Младшее поколение русских офицеров было менее сдержанно в выражении своего восторга перед гением величайшего полководца всех времен. «С отплытием Наполеона к берегам Египта, мы следили за подвигами нового кесаря; мы думали его славой; его славой расцветала для нас новая жизнь. Верх желаний наших был тогда, чтобы в числе простых рядовых находиться под его знаменами. Не одни мы так думали и не одни к этому стремились. Кто от юности знакомился с героями Греции и Рима, тот был тогда бонапартистом», — вспоминал С. Н. Глинка. Тем не менее генерал Тучков 4-й, погибший при Бородине, признавался после своей поездки во Францию в 1804 году, что его насторожил и разочаровал факт превращения «гражданина республики» в императора Франции: «А. А. Тучков был в Париже и в трибунате в тот неисповедимый час, когда пожизненного консула избрали в императоры. Казалось, говорил он, что трибун Карно выразительную речь свою произнес под штыками Наполеона. Мрачно было лицо его, но голос его гремел небоязненно»{21}. Ф. В. Булгарин, напротив, признавал, что в российской армии сохранилось немало поклонников французского генерала, добывшего корону острием шпаги: «С наслаждением читали мы прокламации Наполеона к его войску! Это совершенство военного красноречия! Не много таких полководцев, как Наполеон и Суворов, которые бы, подобно им, умели двигать сердцами своих подчиненных, каждый в духе своего народа»{22}.

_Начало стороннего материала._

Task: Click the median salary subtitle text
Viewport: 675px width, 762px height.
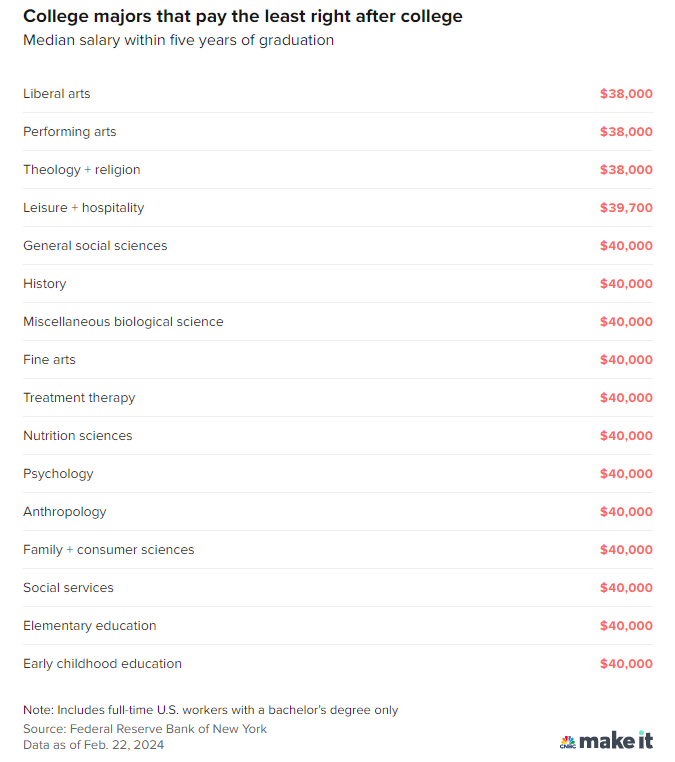Action: click(x=179, y=40)
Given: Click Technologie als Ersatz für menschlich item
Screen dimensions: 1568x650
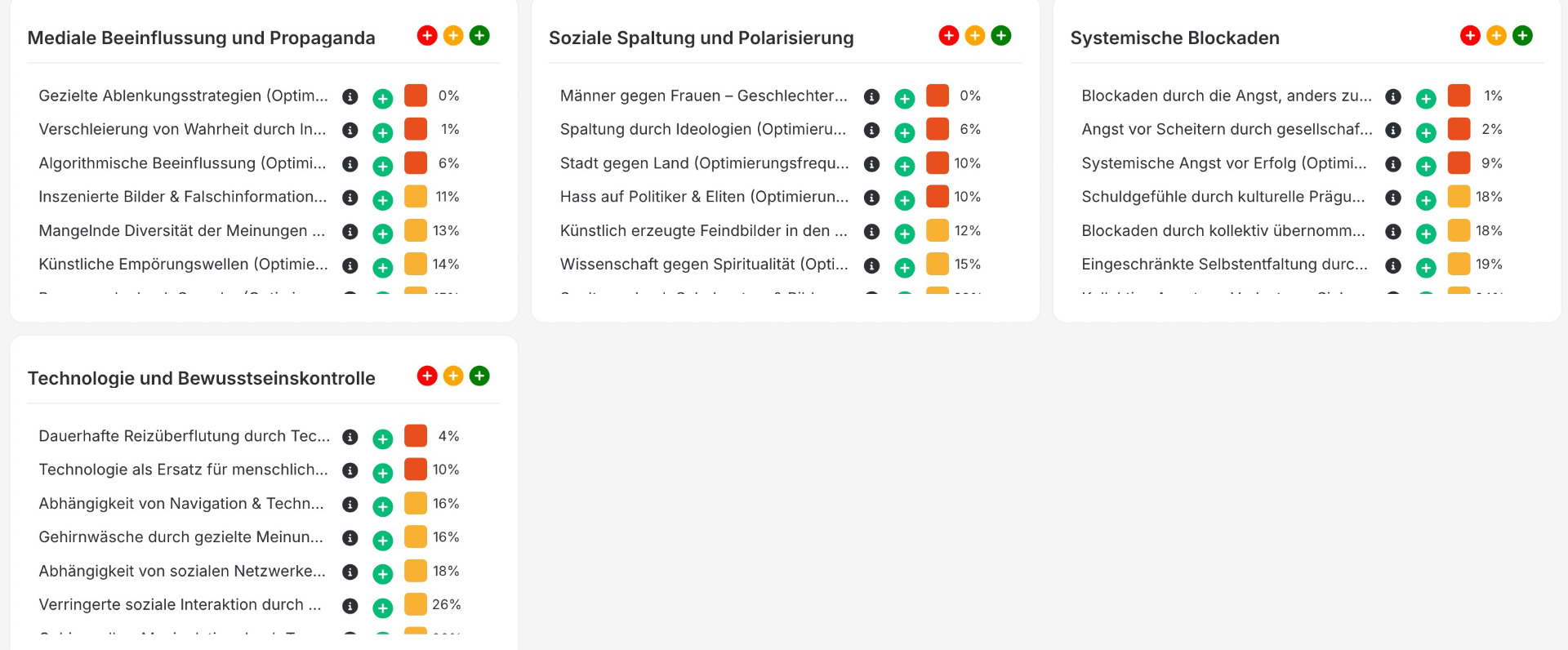Looking at the screenshot, I should (183, 470).
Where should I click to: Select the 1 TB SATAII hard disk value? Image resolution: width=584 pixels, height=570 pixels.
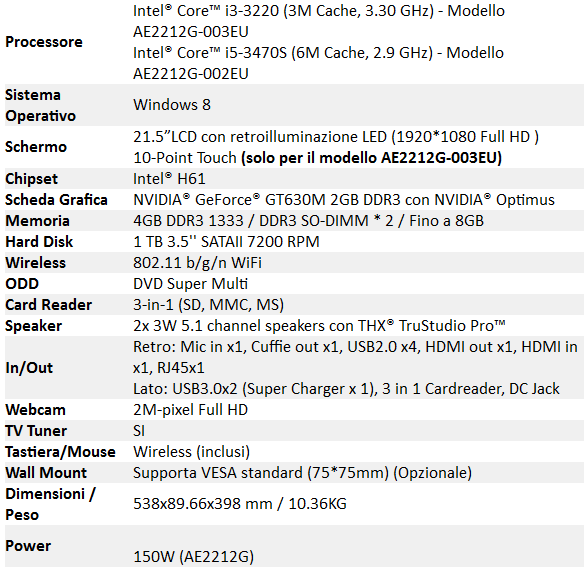click(226, 242)

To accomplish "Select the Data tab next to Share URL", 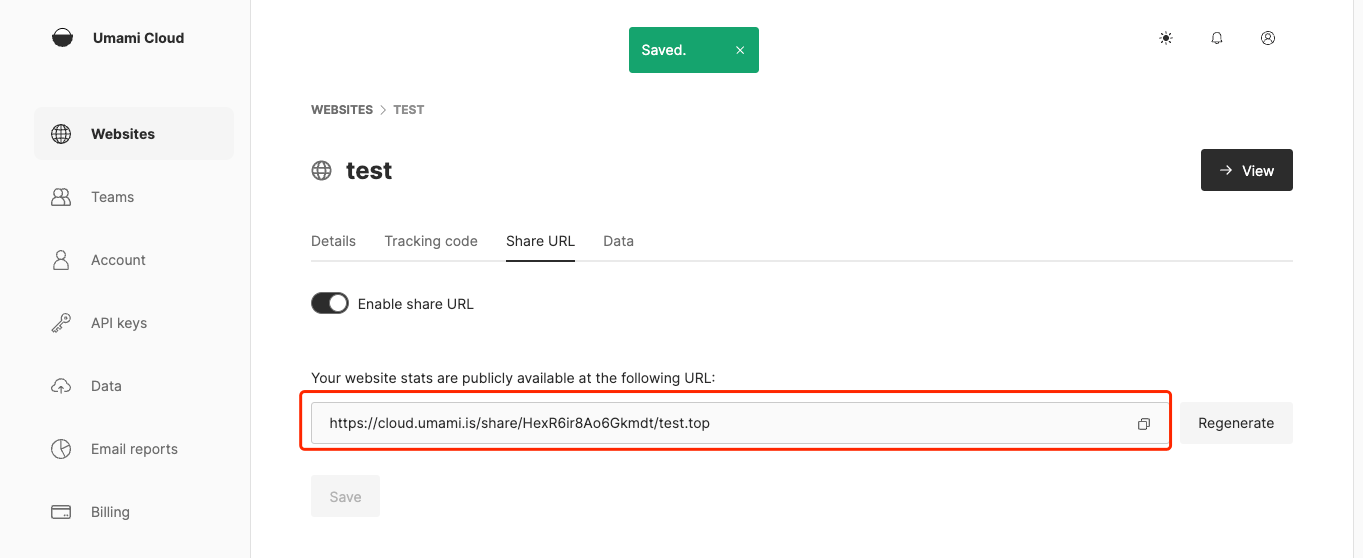I will [x=618, y=241].
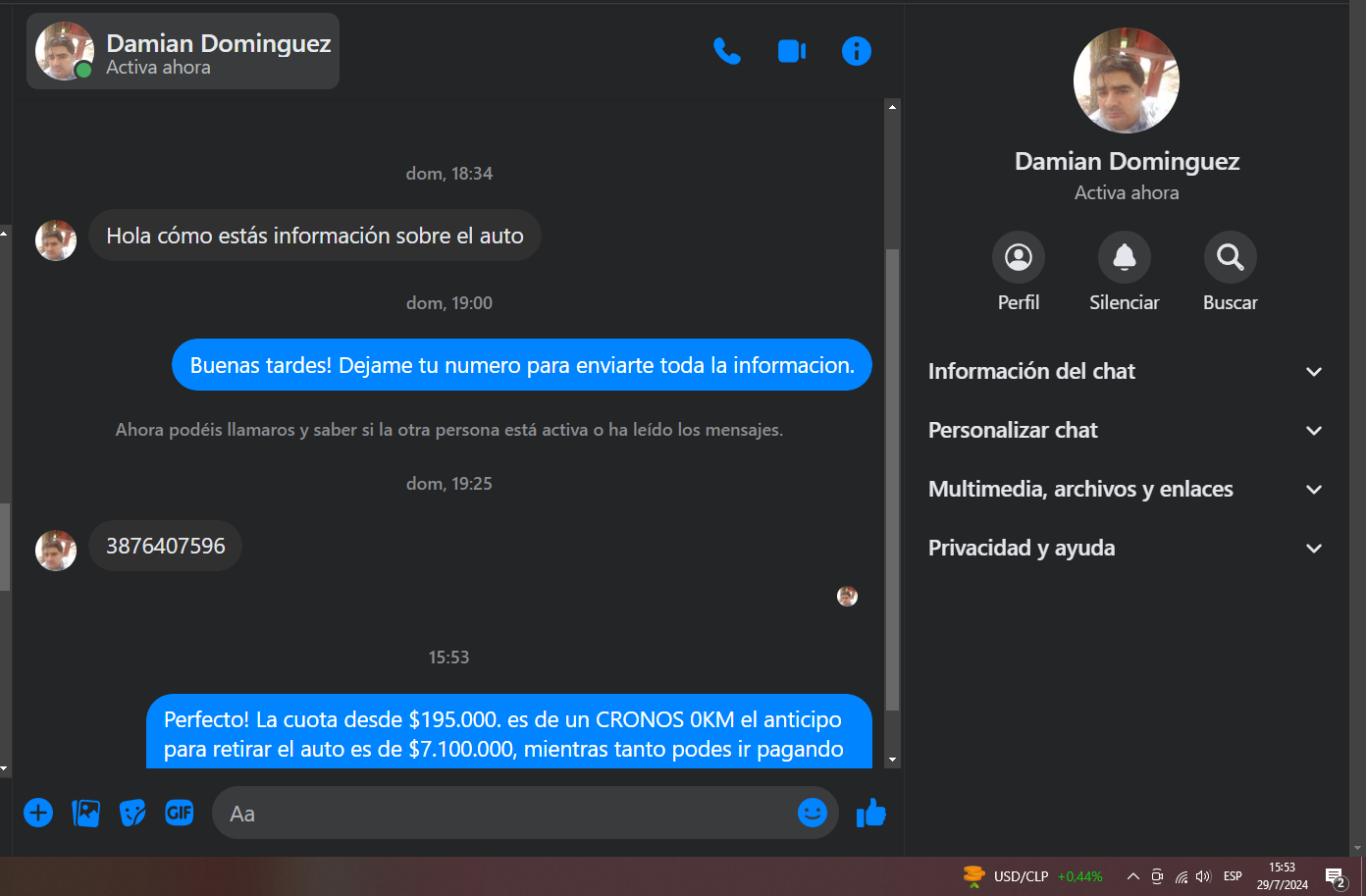Expand Multimedia, archivos y enlaces section
1366x896 pixels.
point(1126,489)
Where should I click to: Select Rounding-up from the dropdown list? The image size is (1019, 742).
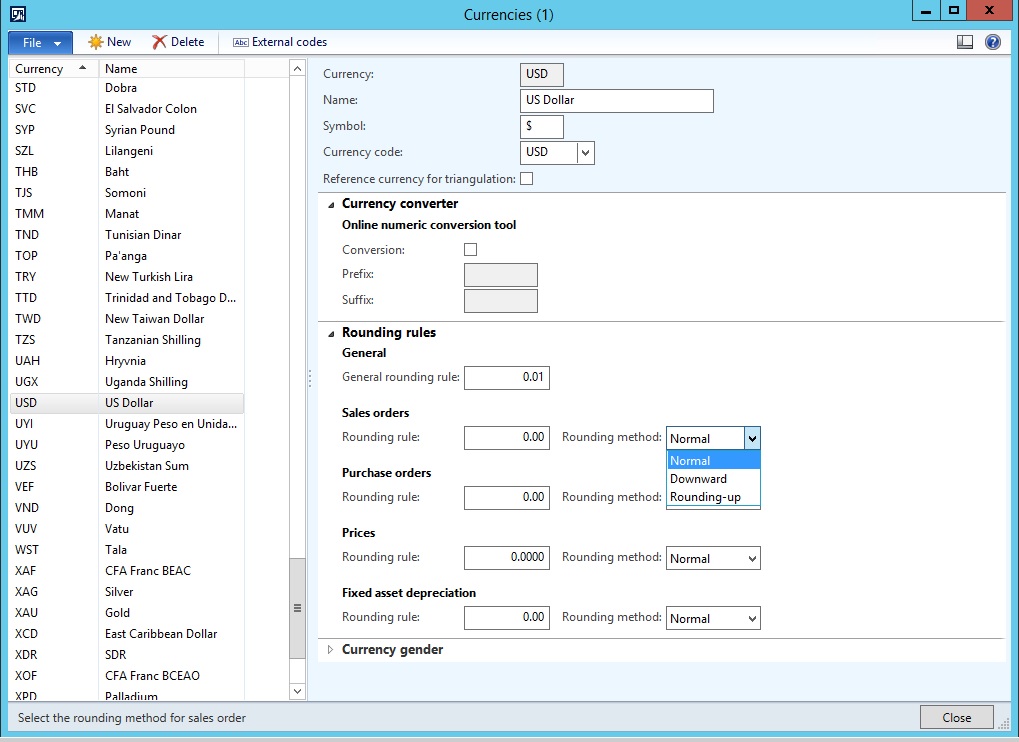tap(705, 497)
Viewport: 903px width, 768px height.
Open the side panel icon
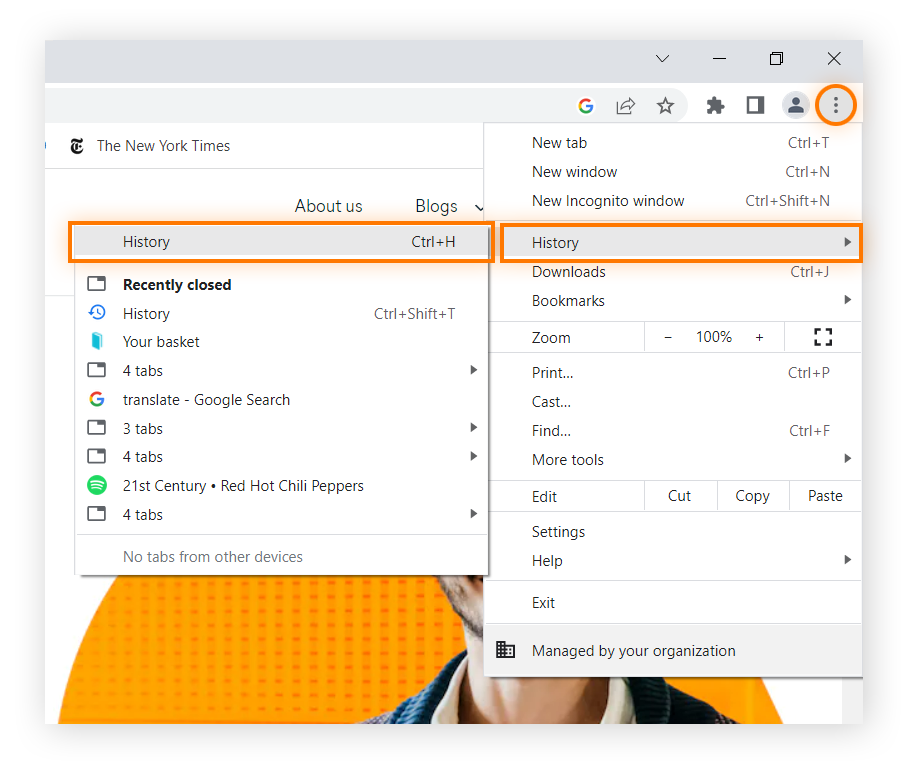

В числе наиболее пылких приверженцев основателя новой европейской династии был поэт-партизан Д. В. Давыдов. Тяжкие впечатления после кровопролития при Прейсиш-Эйлау поражения под Фридландом, позор Тильзитского мира не остановили предприимчивого офицера в его намерении во что бы то ни стало увидеть «великого человека». Князь Багратион, не испытывая приязненных чувств к «узурпатору трона», тем не менее представил своему адъютанту осуществить пламенное желание, отправив Давыдова в Тильзит с донесением государю. И вот «певец-гусар» увидел перед собой императора Франции: «Я уже говорил, что был весьма поражен сходством стана Наполеона со всеми печатными, и тогда везде продаваемыми, изображениями его. Не могу того же сказать о чертах его лица. Все, виденные мною до того времени портреты его, не имели ни малейшего с ним сходства. Доверяясь им, я полагал Наполеона с довольно большим и горбатым носом, черными глазами и волосами, словом — истинным типом италианской физиономии. Ничего этого не было. Я увидел человека малого роста, ровно двух аршин и шести вершков, довольно тучного, хотя ему было тогда только тридцать семь лет от роду, и хотя образ жизни, который он вел, не должен бы, казалось, допускать его до этой тучности. Я увидел человека, державшегося прямо, без малейшего напряжения, что, впрочем, есть принадлежность всех почти людей малого роста. Но вот что было его собственностью: какая-то благородно-воинственная сановитость, происходившая, без сомнения, от привычки господствовать над людьми, чувства нравственного над ними превосходства; он был не менее замечателен непринужденным и свободным обращением и безыскусственною и натуральною ловкостью в самых пылких и быстрых приемах своих, на ходу и стоя на месте. Я увидел человека лица чистого, смугловатого, с чертами весьма регулярными. Нос его был небольшой и прямой, на переносице которого была приметна весьма легкая горбинка. Волосы на голове его были не черные, но темно-русые, брови же и ресницы ближе к черному, чем к цвету головных волос, а глаза голубые, — это при черных его ресницах придавало его взору чрезвычайную приятность. Наконец, сколько раз ни случалось мне видеть его, я ни разу не приметил тех нахмуренных бровей, коими одаряли его тогдашние портретчики-памфлетисты»{23}.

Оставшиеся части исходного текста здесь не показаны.